The US government has arrested the Vietnamese American man they have accused of orchestrating a multi-million dollar scheme to obtain non-immigrant visas for unqualified applicants who paid as much as $70,000 per visa.  

Vo Tang Binh, 39, was taken into custody at Dulles International Airport in Washington DC on Tuesday. The millionaire businessman and longtime Ho Chi Minh City expatriate was immediately brought before a judge and charged with bribery, visa fraud and conspiracy to commit those offenses as well as to defraud the United States.

As of press time, no one from the Justice Department had responded to an inquiry as to his whereabouts for the past five months. It is not yet clear whether Binh surrendered or was apprehended abroad.

Earlier this year, Tuoi Tre (Youth) newspaper cited an anonymous immigration official as saying that Vo last entered Vietnam in early April and had not left.

According to a release issued Wednesday, the Justice Department has issued a warrant for the arrest of his Vietnamese wife, Nguyen Thuy Anh Dao (aka Alice Vo) whom remains at large.

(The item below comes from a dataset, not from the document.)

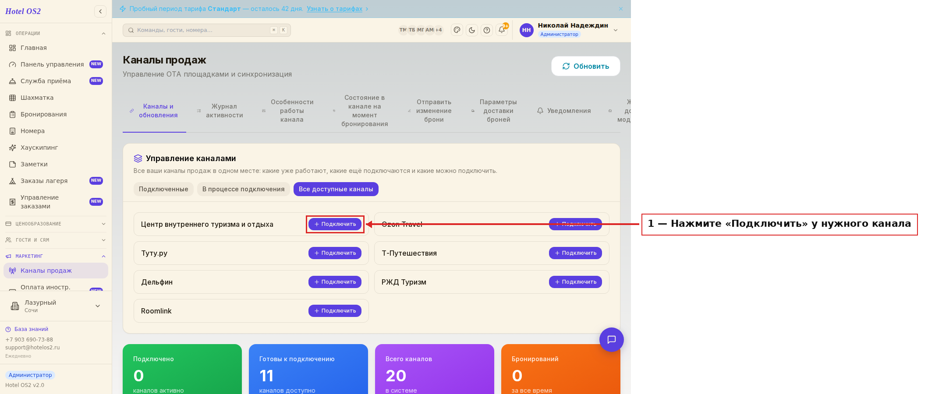Screen dimensions: 928x394
Task: Expand the Ценообразование sidebar section
Action: 56,224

The couple's whereabouts have been the subject of broad speculation since the May arrests of their alleged co-conspirators: Binh's younger sister Hong Vo, 27, his Vietnamese cousin Truc Tranh Huynh, 29 and Consular Officer Michael T. Sestak, 42.

Sestak was apprehended in Bangkok and confessed to his role in the scheme during a taped interview with State Department Investigators. According to affidavits filed by the investigators, Sestak claimed that Binh had funneled nearly $3 million into Thailand through Chinese banks on his behalf.

The extent to which the Vo family profited from the scheme remains unclear. According to the Justice Department release, the investigators have seized over $2 million from accounts in the United States.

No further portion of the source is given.